Raw records:
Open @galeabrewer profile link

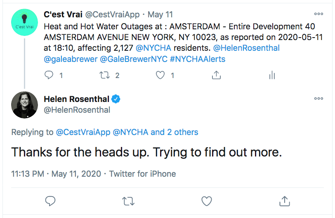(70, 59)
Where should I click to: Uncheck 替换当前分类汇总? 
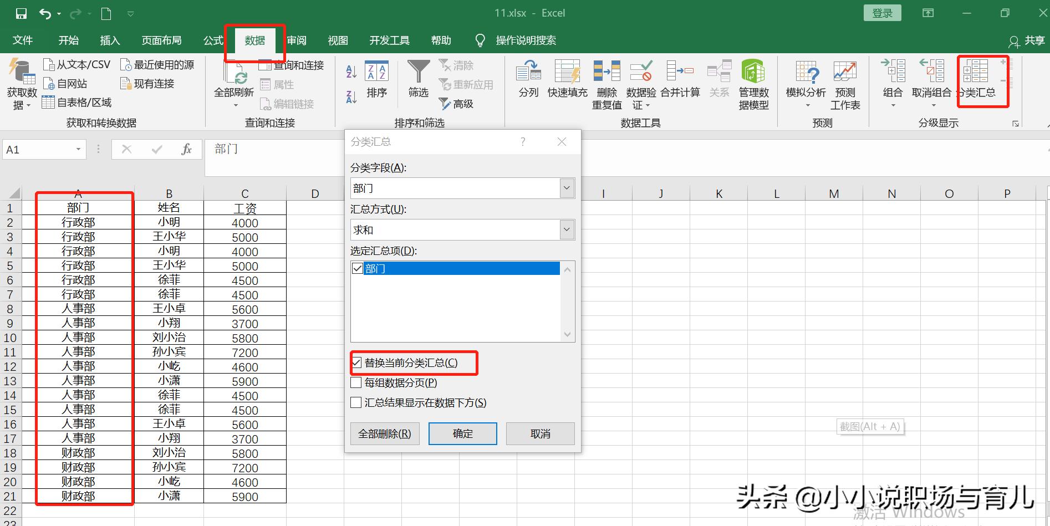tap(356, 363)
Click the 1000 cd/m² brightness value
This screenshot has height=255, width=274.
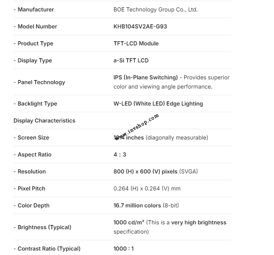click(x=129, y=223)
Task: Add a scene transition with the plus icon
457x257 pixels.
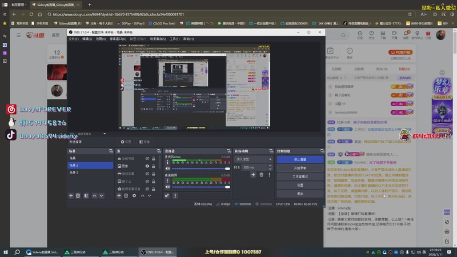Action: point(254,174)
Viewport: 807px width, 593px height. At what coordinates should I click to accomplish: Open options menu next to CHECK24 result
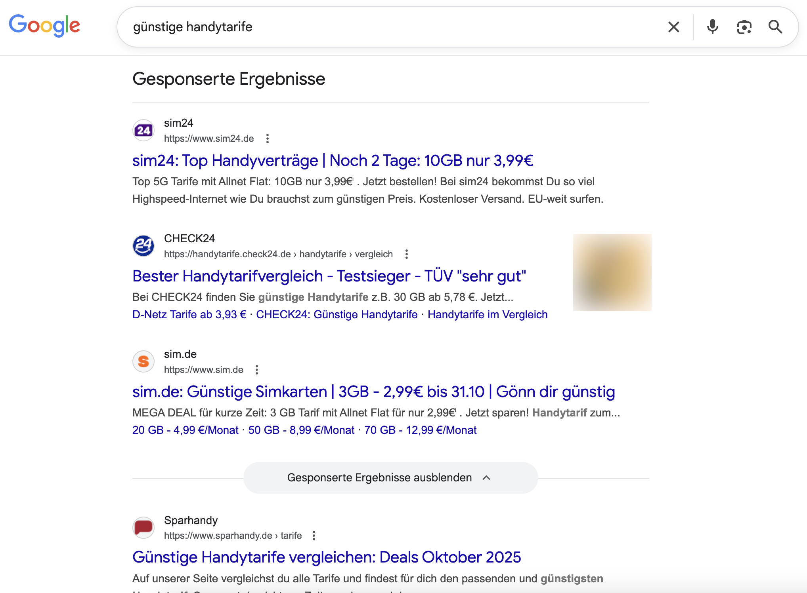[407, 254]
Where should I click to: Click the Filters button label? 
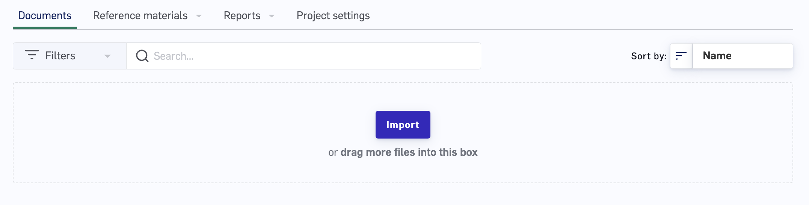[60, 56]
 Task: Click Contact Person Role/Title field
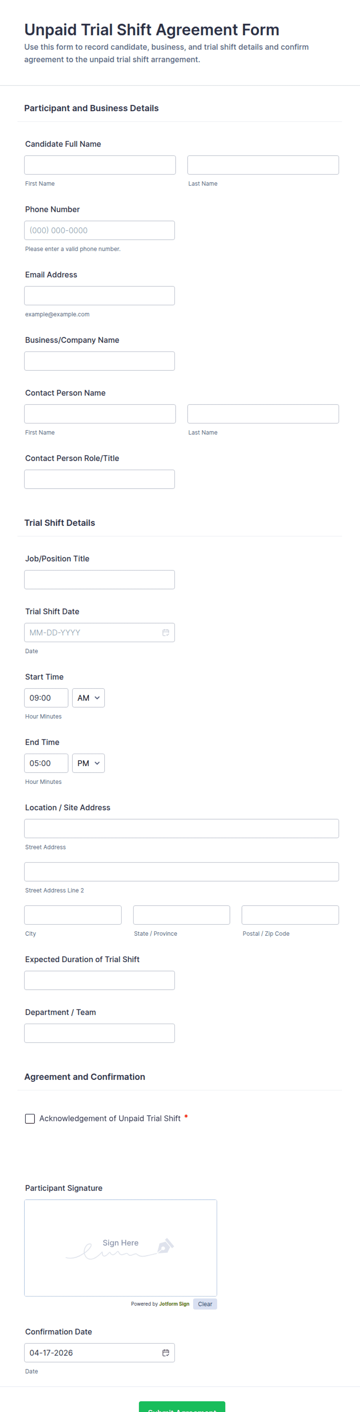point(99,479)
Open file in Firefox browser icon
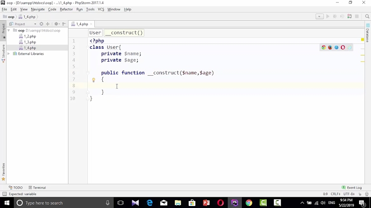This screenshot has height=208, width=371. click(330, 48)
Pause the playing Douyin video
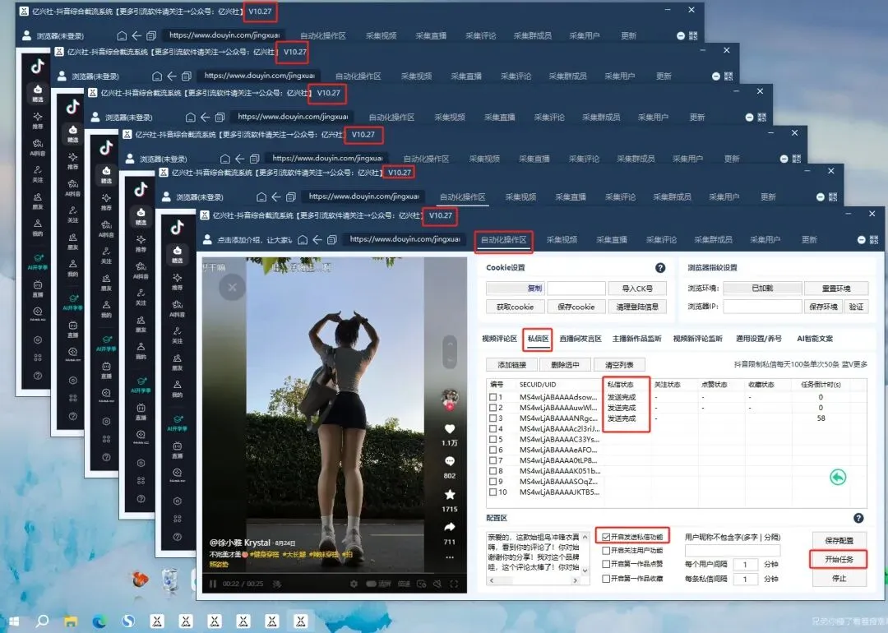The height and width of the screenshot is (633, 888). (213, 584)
--
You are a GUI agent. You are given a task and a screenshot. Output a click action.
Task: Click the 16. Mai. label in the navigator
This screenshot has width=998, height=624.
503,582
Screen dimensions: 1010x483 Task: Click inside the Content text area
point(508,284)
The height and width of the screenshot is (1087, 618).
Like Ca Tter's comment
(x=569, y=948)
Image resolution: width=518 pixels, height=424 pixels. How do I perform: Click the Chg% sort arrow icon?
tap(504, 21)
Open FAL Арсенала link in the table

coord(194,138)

AIM OF THE TASK
Return each row above containing the string "label". Case counts.

SOLUTION TO THIS PROBLEM
Where should I click to: Click the Filters button label? 
Task: Click the 16. Mai. label in the navigator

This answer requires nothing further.